I took the train up to Connecticut to attend his funeral in Middletown where he grew up. This was the first time I truly grieved at anyone's death. When I walked into the church I couldn't believe the casket held his body. Covering the casket was an Indian blanket to honor Rick's devotion to American Indian culture. He taught math at reservations in Saskatchewan and South Dakota and was an accomplished "fancy dancer", competing at pow wows. One aspect of Indian culture Rick embraced was its reverence for their elders and I remember how thrilled he was upon meeting my grandmother when we visited my parents during Christmas 1982.
Returning to the City on Metro North after the funeral our trip was delayed as the train approached Penn Station. A smoke condition inside the station forced the train to sit just outside the tunnel leading into the station for three hours (9 PM-midnight). I commented to the friend I was traveling with that Rick was surely looking down on us and having a good laugh at our predicament.

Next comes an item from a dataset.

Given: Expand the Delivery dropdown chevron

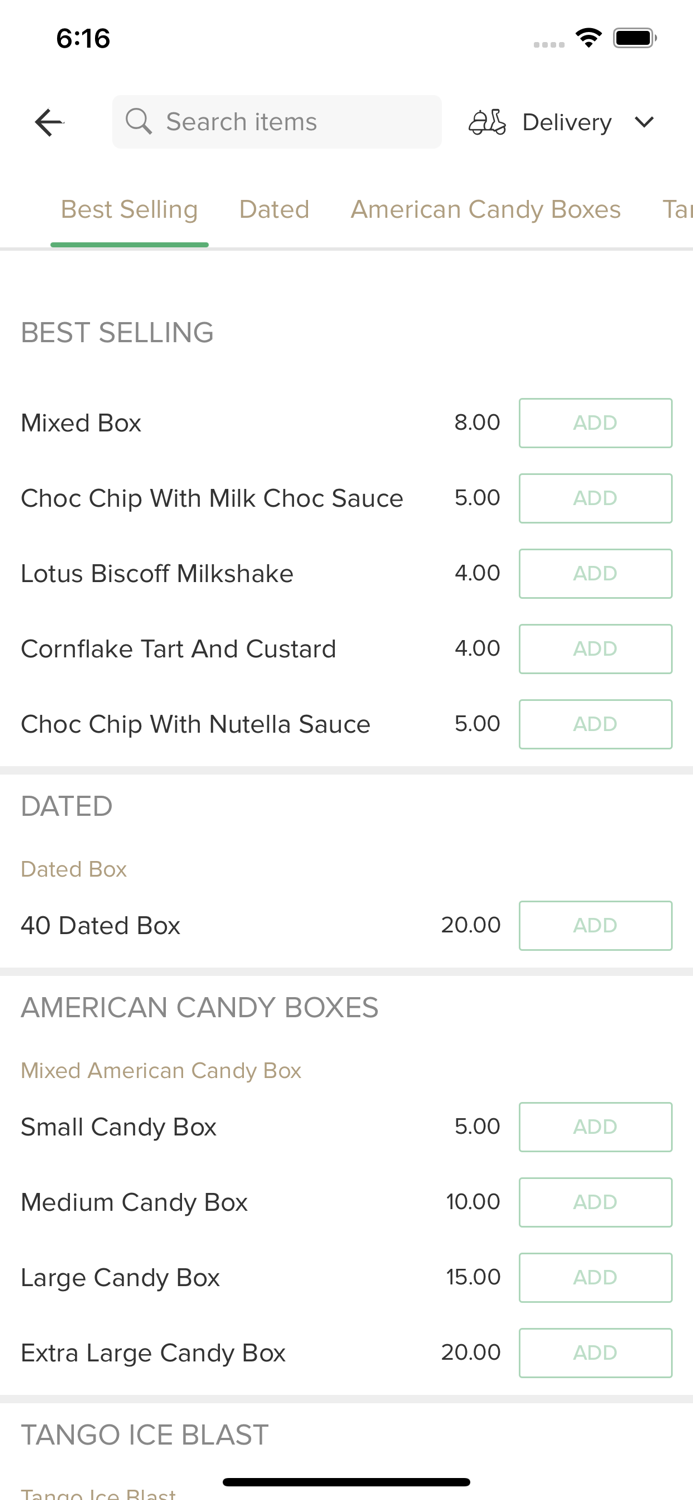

I carried guilt over Rick's death because he moved to New York to live with me (that's us in the photo in 1983) and I blamed his living here for his contracting HIV after we broke up. Then in the summer of 1995, a little more than four years after his death, I had a momentous dream in which I encountered Rick at a campsite. He sat with me and assured me that what had happened between us was water under the bridge and that I had to get on with my life. I woke up in tears - tears of joy.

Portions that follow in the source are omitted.